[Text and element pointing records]
========================================================================

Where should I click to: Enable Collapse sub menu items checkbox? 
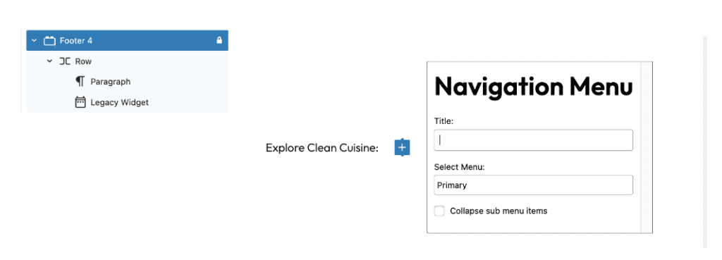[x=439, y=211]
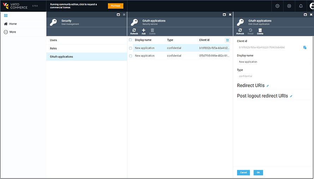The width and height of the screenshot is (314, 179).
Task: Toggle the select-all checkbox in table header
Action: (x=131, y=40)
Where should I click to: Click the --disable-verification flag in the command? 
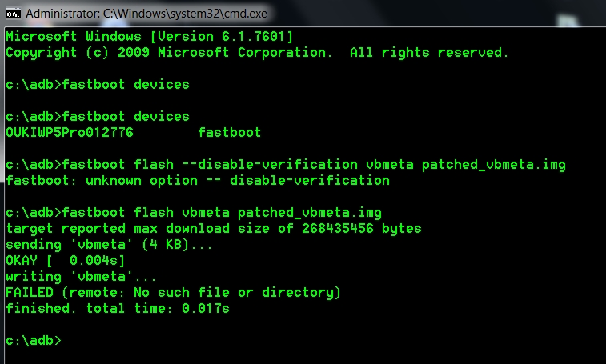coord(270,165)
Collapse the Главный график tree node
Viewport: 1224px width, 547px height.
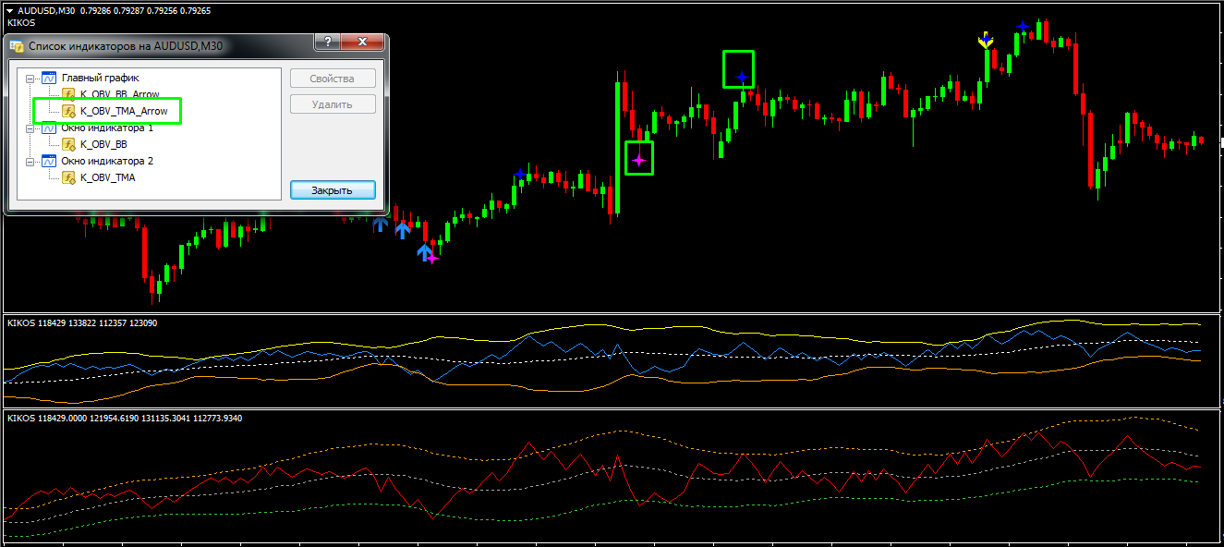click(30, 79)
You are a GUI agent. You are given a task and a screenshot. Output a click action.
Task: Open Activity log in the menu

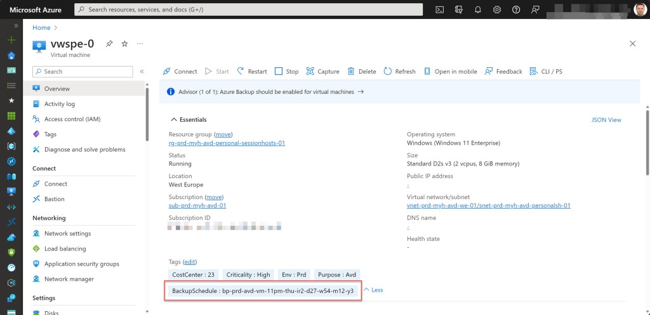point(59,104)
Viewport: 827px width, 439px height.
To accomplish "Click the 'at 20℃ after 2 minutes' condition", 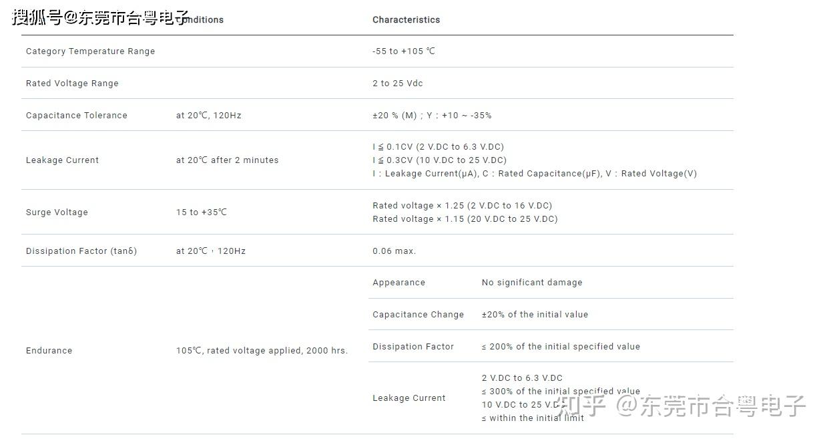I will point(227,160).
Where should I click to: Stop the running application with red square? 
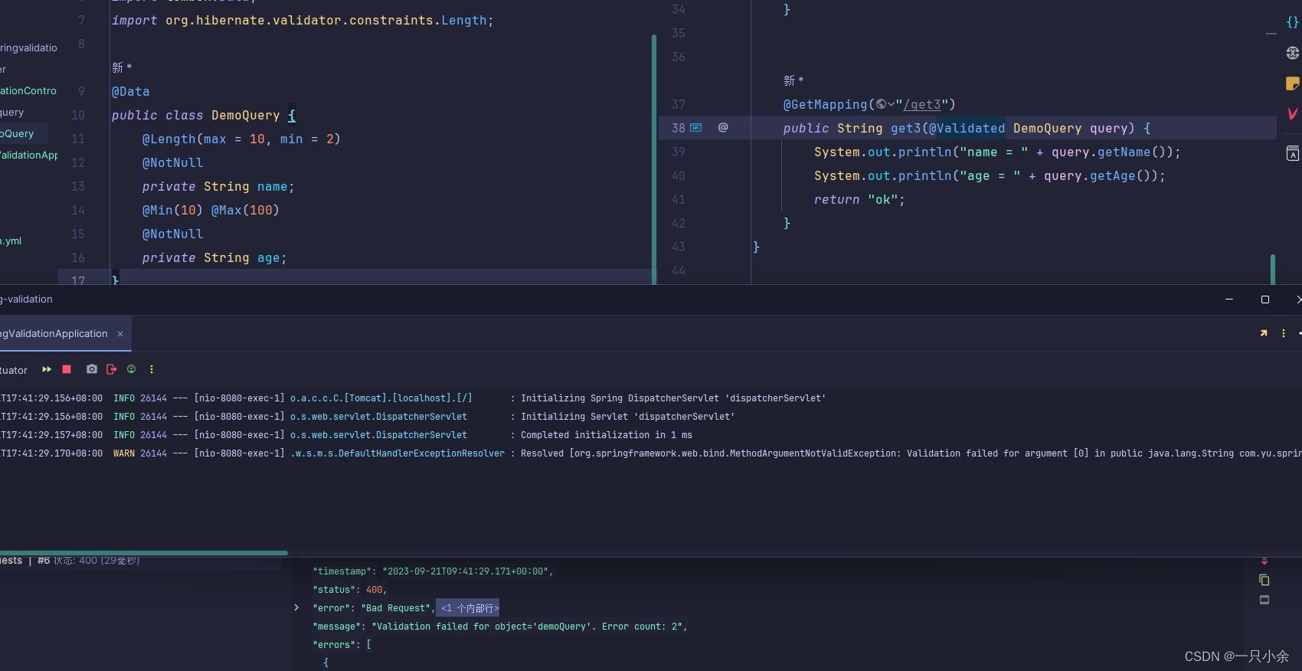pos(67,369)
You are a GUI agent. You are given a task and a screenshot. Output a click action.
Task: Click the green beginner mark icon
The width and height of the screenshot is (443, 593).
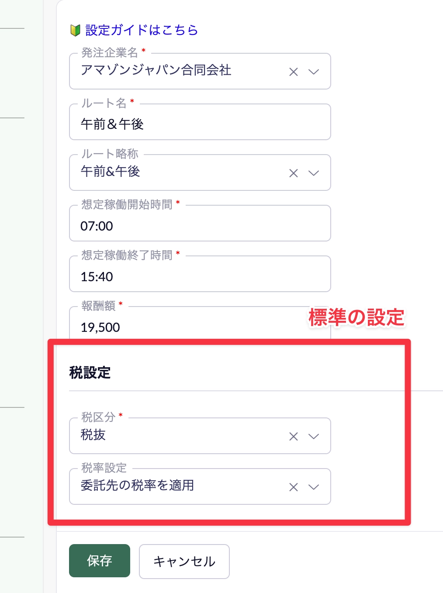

========================================================================

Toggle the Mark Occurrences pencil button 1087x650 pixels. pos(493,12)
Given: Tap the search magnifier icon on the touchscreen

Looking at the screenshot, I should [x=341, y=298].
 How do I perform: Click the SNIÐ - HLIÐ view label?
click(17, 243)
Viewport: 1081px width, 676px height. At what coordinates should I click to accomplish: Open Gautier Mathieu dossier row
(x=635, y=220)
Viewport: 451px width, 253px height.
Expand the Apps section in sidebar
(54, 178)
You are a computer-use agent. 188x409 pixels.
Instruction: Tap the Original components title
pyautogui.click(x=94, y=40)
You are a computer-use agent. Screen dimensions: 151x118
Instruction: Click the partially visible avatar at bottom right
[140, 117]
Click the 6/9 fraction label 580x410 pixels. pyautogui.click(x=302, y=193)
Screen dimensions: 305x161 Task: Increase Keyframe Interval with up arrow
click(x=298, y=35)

========================================================================

> _Written problem_
Return every line of the listing above that contains the string "Open".

> _Right answer_
Task: Open Activity log in the menu
Viewport: 1081px width, 676px height. At what coordinates should I click to accomplish: Open Gautier Mathieu dossier row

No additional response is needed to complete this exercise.